Besides, it's ridiculous that anyone besides a Jewish-born male from the Middle East could ever be the messiah. 7. Marilyn Manson You are rock/metal musician Marilyn Manson, and you are the Anti-Christ Superstar. Your real name is Brian Hugh Warner, and you were born in Canton, OH to perfectly normal parents, in a pefectly normal family. You rebeled against this ordinary existance by starting a glam rock band, causing kids to shoot up their schools and declaring yourself the Anti-Christ. You were here in Rome for a concert when you heard about the open Jesus call. You have thousands of American teens obeying your every whim and you've already proved your Messiah status with albums like "Anti-Christ Superstar", "Holy Wood (In the Shadow of the Valley of Death)", and "Eat Me, Drink Me". The Vatican needs better music anyway. 8. Raptor Jesus RAWWWWWWRRRRRR!!! (Translation: You are Raptor Jesus. This means you are the real Jesus. If anyone disagrees, try to eat them.) 9. Buddy Christ You are the friendly face of religious iconography. Popularized by the 1999 film Dogma, you've steadily gained some followers, who are mostly centered around the parodic "Catholicism Wow!" campaign. But now you think you have a chance to hit the big time. If you can convince everyone here that you are actually the best Jesus for the job, then you might have a chance to go world-wide. You are everyone's best buddy, so you can definitely do this. 10. Krishna You aren't exactly Jesus, but hey, if they're looking for a more diverse, multicultural savior, you're the best messiah for the job. Not only are you worshipped by Jains, Buddhists, Baha'is and by millions of people across the world, but you're even blue! How much more multicultural can one god get? Not only that, but there are plenty of parallels between your life and that of the Christian Christ. You can perform miracles, you descended to Hell, and were ressurected. You can totally swing this gig. (And you hear Jesus got that totally bitching hot Mary Magdalene you're always up for finding yourself another "milkmaid" or two to have a good time with.)

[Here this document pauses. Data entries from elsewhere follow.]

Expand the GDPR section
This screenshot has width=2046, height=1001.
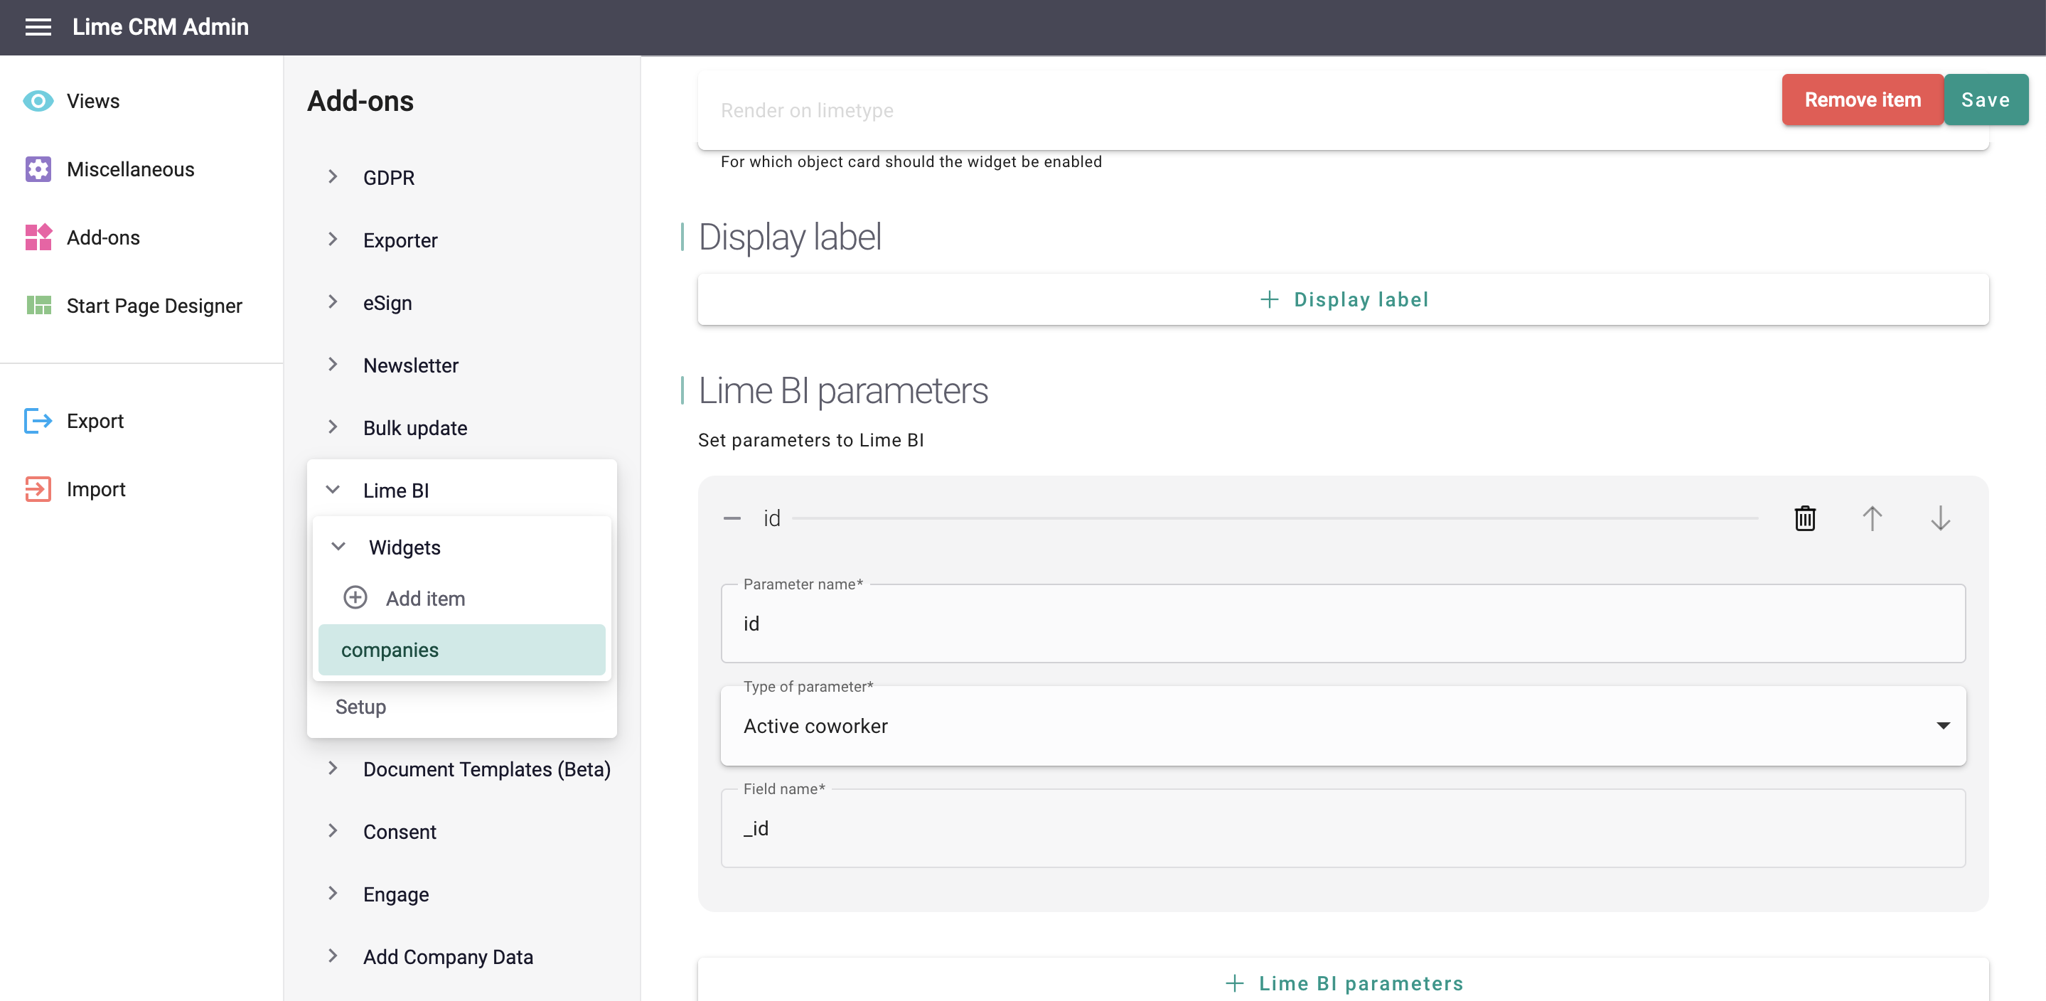[x=334, y=176]
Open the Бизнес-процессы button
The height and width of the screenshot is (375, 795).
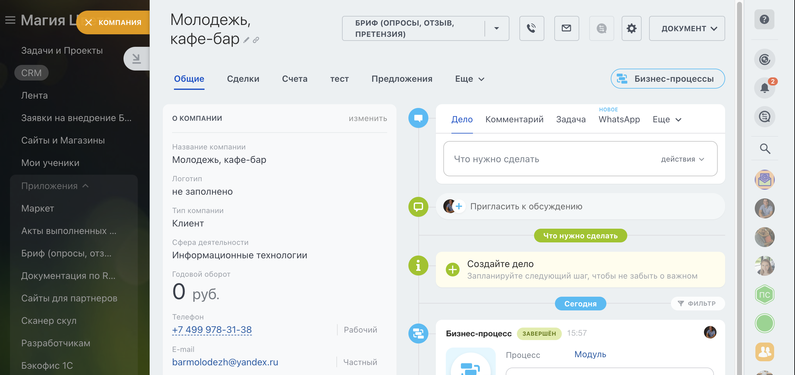(x=667, y=79)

It's a bummer for the European guy who usually has the job, though. You should give him your condolences. 11. Vampire Jesus Eat of my flesh, drink of my blood. You are Jesus of Nazareth, and you were transformed into a vampire somewhere on the road. No one ever seemed to notice or be bothered by the fact that you only ever came out at night, and they all wrote down everything you said. They didn't seem to notice when you nibbled on Mary Magadelen, but then Mary Magdalene was smoking hot, so they probably thought you were doing something other than getting yourself a snack. When you heard that the Pope was actually knocking that overblown European asshole off his pedestal you saw your chance to finally regain all the recognition you lost when he showed up. You just hope that you don't get too hungry during the proceedings. 12. Jesus Christ, Vampire Hunter You were hanging out in Ottowa, dealing with a nest of crazed lesbian vampires when you got an invitation to take part in this process to find some "new Jesus" or some shit like that. That's a ridicuously pansy idea. A good Jesus should be able to turn water into wine, walk on water, and make vampires melt with the power of their Kung-fu. Any Jesus who can't do that much isn't worth their salt. There's an idea. Challenge all of the other Jesuses to a fist fight. They're only a proper Jesus if they can fight you to a standstill. But what you wouldn't give for a good fight with a vampire right now. This place is boring.